TASK TO CARRY OUT - From the line containing "Task: Comment on the 好突然 post" down to the final line of the entries below, return each line exactly and drop the pictures.

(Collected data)
···

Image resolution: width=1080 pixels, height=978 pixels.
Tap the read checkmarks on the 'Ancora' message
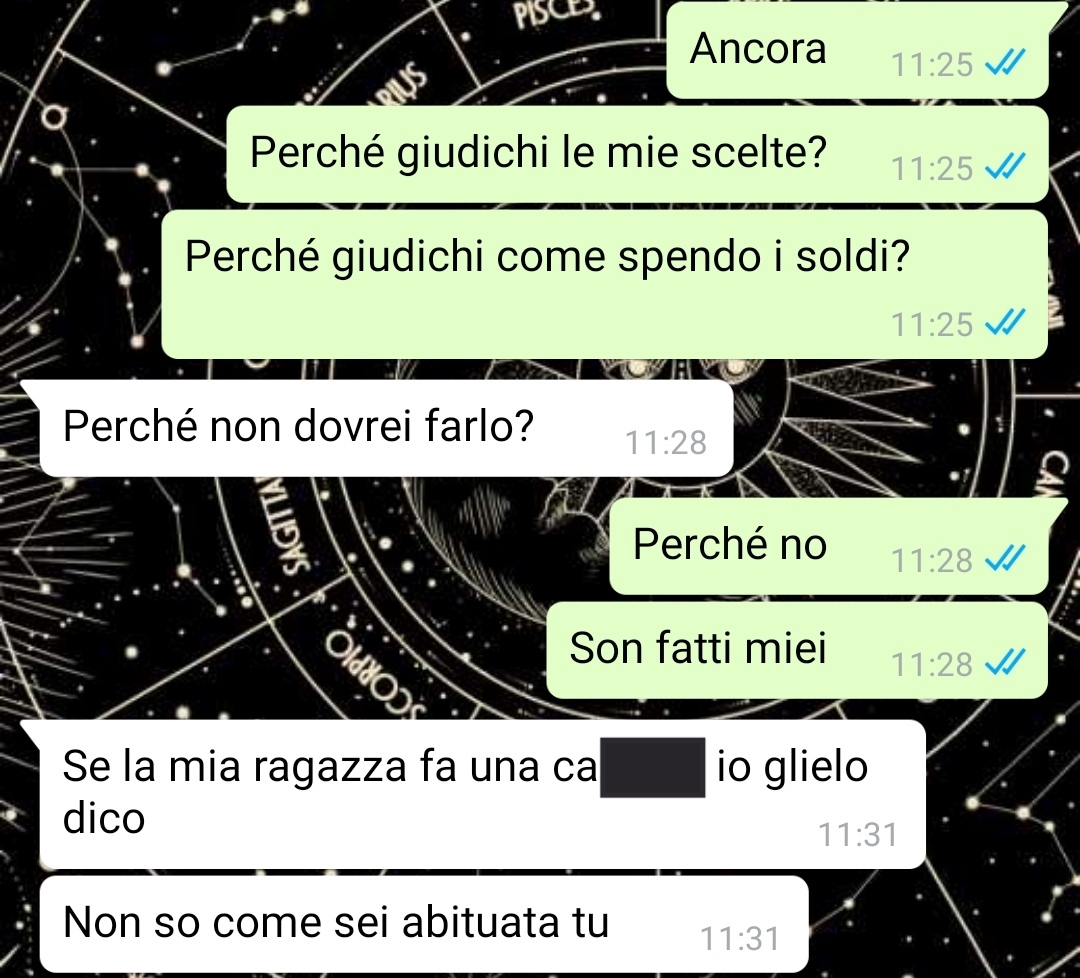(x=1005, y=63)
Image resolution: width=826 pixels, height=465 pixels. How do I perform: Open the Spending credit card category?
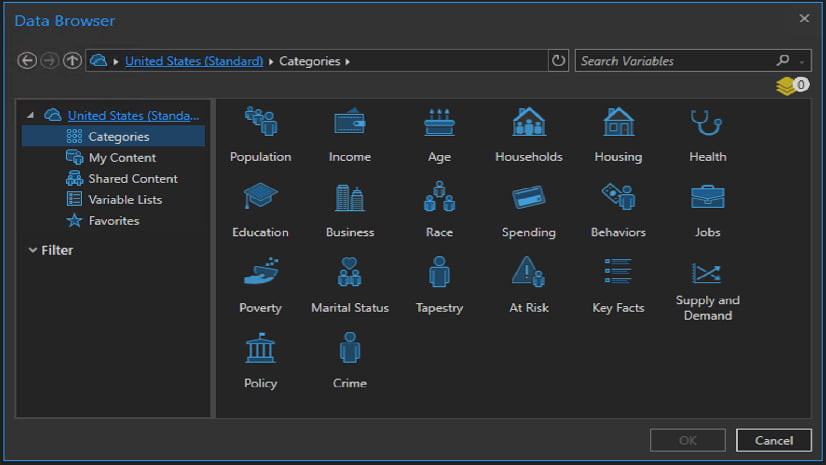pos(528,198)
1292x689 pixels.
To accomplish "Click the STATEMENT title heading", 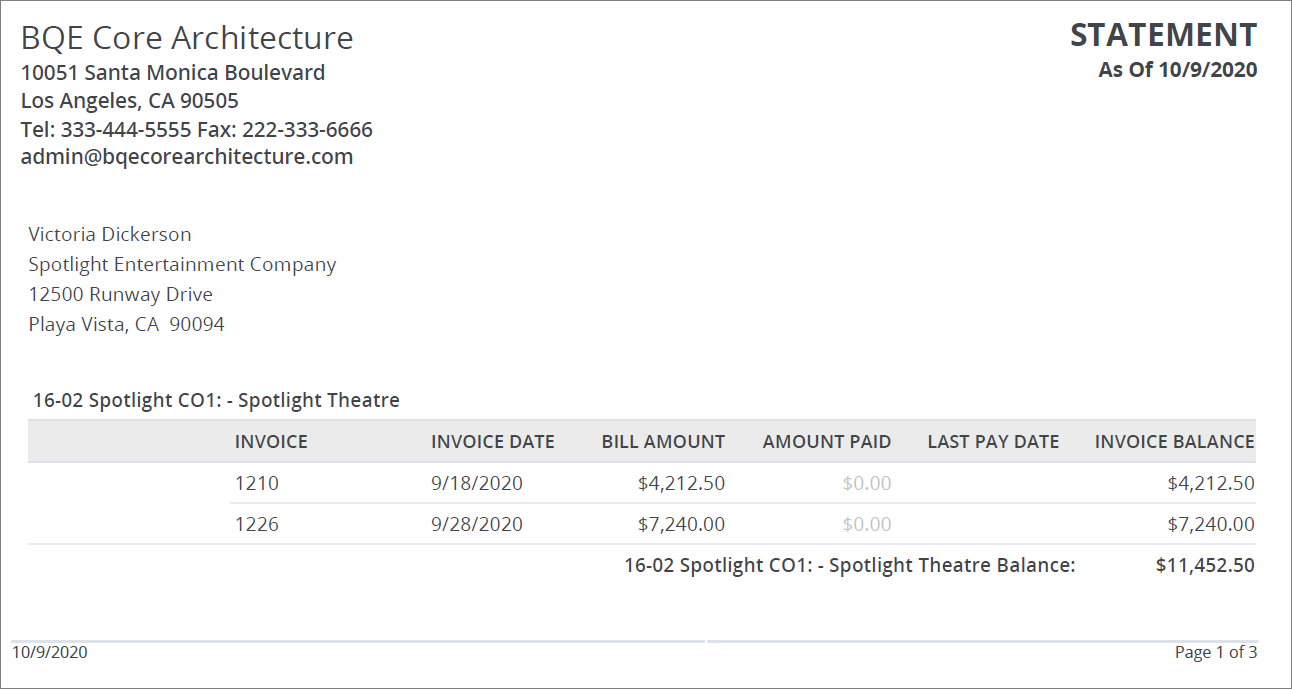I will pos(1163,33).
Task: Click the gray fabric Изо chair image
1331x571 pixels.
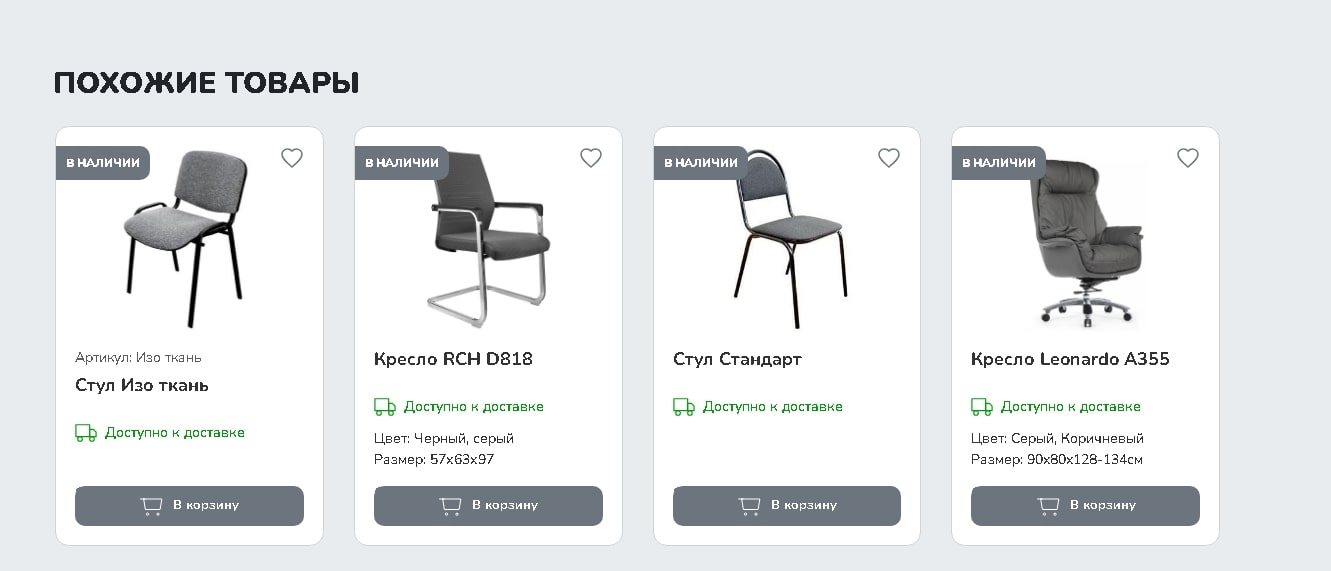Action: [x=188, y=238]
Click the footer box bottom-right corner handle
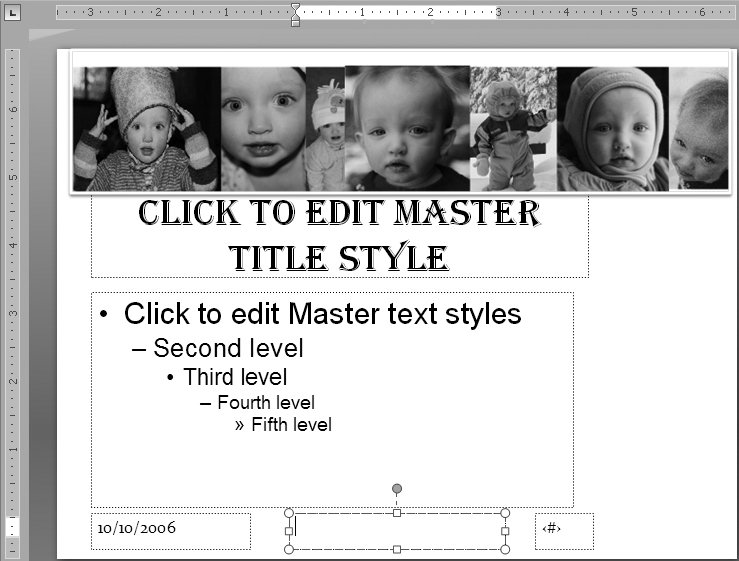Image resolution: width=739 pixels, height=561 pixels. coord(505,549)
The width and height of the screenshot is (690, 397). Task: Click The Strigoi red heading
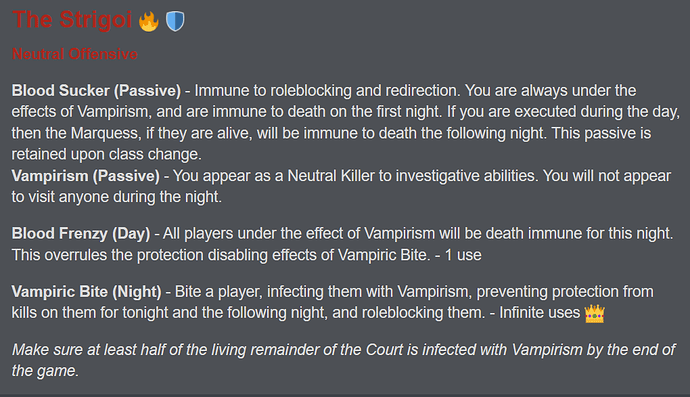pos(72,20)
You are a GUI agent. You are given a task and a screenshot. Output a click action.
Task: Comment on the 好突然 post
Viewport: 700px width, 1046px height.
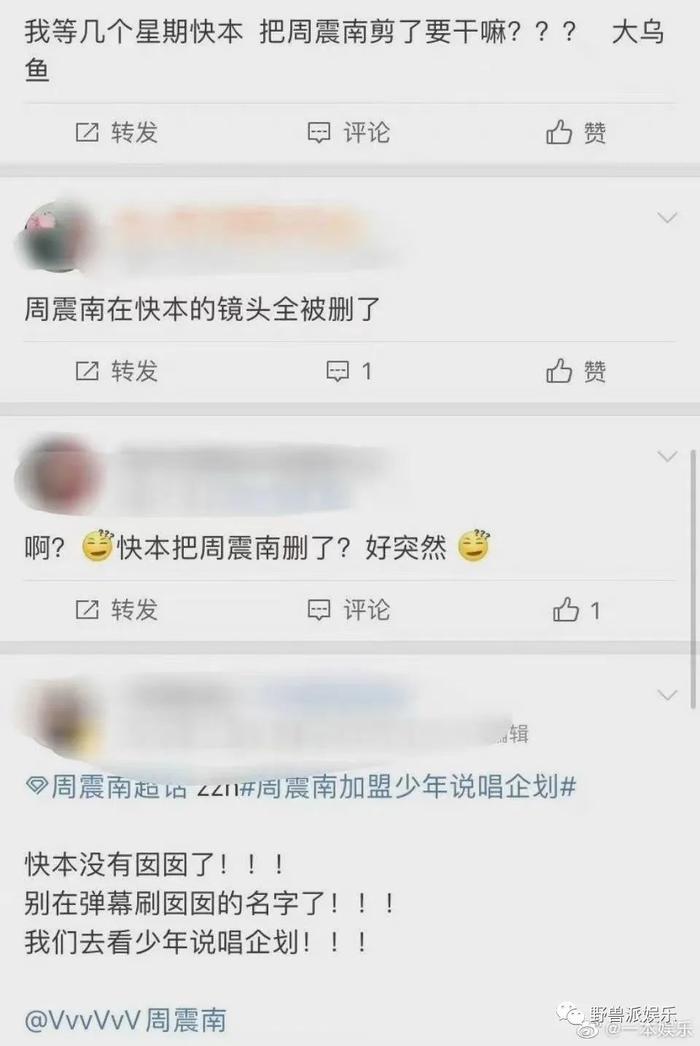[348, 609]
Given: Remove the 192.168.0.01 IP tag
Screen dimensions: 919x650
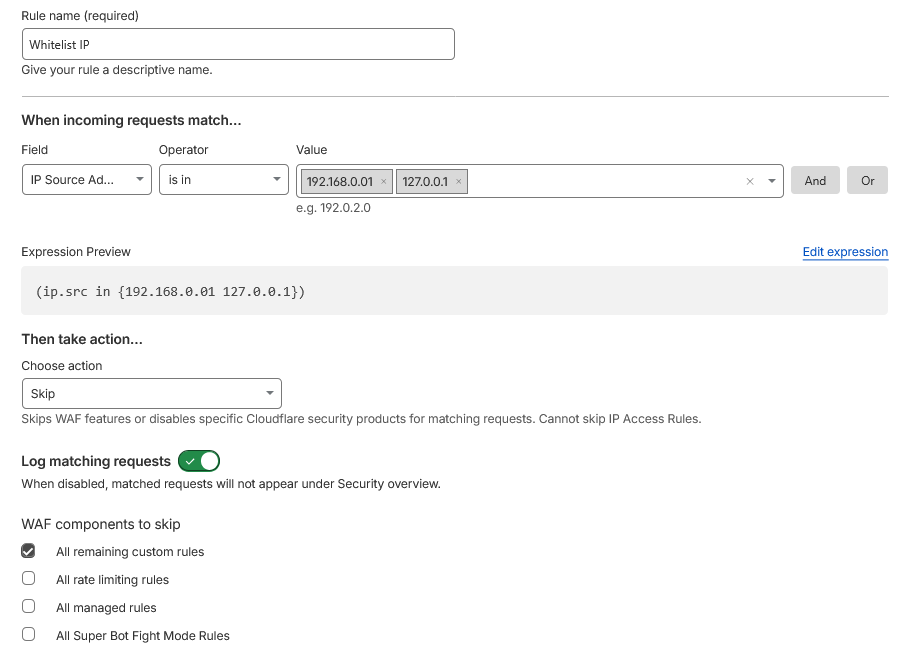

···

RESPONSE TO THIS EXERCISE -
Task: Comment on the 好突然 post
Viewport: 700px width, 1046px height.
[348, 609]
Given: Remove the 192.168.0.01 IP tag
Screen dimensions: 919x650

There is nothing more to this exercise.